Riding La.14...Kaplan to Gueydan to Lake Arthur
    It is 8:30 am and I know the air temperature is approaching 70 degrees F. We're international, you know, so I have to put the F. or they'll think we're boiling.  It was warm with a very strong southerly breeze and I was ready to ride. Good thing, because it would take 60 miles before I picked up where I left off writing the La. Highway 14 Chronicles in Kaplan..
   I fueled up in Abbeville and headed down straight road 14 to Kaplan. I did a little once over and decided that I would have to spend time roaming the streets to find anything I hadn't on the last page. I was ready to see new stuff and Gueydan was next. The road is really straight. Really straight. There is not a lot to see unless your are very nosey about people's garages. And there are very few garages. Why did I say that? Guess I am noisy. There are more crawfish ponds and more cattle and more rice fields which were greener than the last time. Actually the levees were greener since clover is grown on them to keep them from eroding. It's pretty and stands out in all the  winter gray.
     Got to Gueydan.  Rode down the main drag. Immediately saw the highlight of the town, at least to me.  I like old buildings. You knew? So the old bank got the first and only shot in town. Gueydan is a working town, like Kaplan. It also is the Duck Capital of Louisiana, in reality, not just some trumped up title. The birds here in January are unbelievable.
License plate on the car sitting in front of the bank.  It was like saying, "I'm from Gueydan".
  Hunting Lodges are an industry down here. Perfect for those individuals and groups who enjoy the comraderie and luxury of "the hunt" handed to them on a silver platter. The damn birds were right next to me on the highway, sitting in a field thinking they had it made, then boom, boom, they all, well almost all, took off. If I shot a shotgun into that cloud of birds, they'd think me "bwana", too. I guess.
   Sport? Not my definition. Louisiana Man feeding his family? Fire away brother and good luck.
That was right on the east side of the Mermentau River.  Remember, that river's from our last, but really the first lesson.
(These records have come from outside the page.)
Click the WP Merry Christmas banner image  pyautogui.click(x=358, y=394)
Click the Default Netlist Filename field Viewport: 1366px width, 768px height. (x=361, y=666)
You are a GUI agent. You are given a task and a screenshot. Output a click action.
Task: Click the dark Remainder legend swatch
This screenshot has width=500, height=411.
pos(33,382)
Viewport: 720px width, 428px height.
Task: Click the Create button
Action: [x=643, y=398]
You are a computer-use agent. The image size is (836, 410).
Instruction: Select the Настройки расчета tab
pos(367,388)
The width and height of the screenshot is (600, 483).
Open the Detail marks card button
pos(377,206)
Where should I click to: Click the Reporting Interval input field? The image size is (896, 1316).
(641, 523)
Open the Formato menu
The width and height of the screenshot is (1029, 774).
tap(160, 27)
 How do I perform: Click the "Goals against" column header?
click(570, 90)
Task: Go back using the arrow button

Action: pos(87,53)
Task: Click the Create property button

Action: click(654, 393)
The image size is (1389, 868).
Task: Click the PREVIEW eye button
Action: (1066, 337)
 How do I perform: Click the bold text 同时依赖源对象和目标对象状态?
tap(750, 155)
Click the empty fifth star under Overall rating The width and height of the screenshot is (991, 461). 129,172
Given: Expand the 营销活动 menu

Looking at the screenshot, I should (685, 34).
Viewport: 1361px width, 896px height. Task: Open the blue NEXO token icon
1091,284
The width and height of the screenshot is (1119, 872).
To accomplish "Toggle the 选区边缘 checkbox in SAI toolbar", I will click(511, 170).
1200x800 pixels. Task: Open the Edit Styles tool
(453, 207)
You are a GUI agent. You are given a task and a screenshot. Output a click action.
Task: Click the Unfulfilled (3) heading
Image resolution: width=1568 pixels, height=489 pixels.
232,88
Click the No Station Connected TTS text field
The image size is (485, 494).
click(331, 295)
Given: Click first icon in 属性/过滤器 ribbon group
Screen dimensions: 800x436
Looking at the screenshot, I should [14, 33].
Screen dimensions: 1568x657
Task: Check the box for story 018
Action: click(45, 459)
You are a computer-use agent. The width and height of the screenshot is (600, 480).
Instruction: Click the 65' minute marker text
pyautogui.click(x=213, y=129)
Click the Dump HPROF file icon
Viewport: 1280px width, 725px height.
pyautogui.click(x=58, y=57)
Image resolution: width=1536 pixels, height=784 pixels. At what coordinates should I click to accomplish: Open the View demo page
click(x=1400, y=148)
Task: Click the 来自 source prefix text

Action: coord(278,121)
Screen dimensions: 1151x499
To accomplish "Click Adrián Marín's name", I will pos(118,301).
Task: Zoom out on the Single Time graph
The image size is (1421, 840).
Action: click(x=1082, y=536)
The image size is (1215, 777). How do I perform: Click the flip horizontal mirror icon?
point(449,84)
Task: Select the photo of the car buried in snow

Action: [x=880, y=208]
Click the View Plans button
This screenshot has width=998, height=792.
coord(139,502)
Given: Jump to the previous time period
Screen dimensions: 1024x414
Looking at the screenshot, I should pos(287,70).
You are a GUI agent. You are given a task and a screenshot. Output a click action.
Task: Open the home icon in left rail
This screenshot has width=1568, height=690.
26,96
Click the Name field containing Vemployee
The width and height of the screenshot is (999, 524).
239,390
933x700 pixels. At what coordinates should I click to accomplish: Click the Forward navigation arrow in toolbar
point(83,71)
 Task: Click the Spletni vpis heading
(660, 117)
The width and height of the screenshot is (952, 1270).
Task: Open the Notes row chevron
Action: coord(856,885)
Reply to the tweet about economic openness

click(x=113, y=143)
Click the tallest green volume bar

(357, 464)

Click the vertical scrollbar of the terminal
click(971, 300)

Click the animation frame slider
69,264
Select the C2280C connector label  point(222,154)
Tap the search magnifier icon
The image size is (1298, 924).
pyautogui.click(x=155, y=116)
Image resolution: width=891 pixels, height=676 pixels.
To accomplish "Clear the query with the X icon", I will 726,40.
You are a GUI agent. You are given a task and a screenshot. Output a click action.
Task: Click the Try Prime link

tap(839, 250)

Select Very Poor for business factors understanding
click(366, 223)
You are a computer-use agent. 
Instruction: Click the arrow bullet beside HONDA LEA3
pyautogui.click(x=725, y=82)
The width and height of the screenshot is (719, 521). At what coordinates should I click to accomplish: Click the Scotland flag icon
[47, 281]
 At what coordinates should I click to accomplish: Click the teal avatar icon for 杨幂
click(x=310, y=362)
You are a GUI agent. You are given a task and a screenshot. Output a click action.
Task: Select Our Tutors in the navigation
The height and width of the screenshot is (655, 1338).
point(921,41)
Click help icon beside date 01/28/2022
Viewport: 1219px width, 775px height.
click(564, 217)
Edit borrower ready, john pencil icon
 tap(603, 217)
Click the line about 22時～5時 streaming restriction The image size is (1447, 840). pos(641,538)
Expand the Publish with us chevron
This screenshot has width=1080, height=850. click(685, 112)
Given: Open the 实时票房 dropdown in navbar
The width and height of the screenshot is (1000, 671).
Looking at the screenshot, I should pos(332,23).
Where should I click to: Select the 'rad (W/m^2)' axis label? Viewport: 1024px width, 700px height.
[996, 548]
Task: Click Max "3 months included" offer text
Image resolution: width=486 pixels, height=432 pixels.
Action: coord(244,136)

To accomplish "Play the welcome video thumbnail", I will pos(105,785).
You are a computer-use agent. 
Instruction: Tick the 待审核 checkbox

I took this holding the camera in my mouth.  Jimi H. would be proud. Notice the thick leafless hardwoods on the bank of the river. Leave it at hardwoods, it's something I've always heard.
  I've taken to going under bridges. Today would not be an exception. This is looking south from the west bank.
  I left the underside (sounds scarry) and got back on the road and veered left and left 14 following the lake which at the bridge the Mermentau had become. Lake Arthur, named for?  These 5 bare Cypress trees got the next bit of film.
   Because.
  Lake Arthur is a very neat old town. I will guess that it was a getaway location for those living further inland. I think I recognized the remnants of an old dance hall which was over the water. That use to be "the thing" since I guess it was free air-conditioning and working up a sweat dancing in the Louisiana heat, it was needed.           Also, I suggest that there was some flirting at the rail overlooking the water lapping away.
    It has a little beach and a really nice city park which we will look at on the next page.
   The house above was right on the water and the neighborhood was full of old Victorians and  little cottages. (Were they camps of the rich in the past?)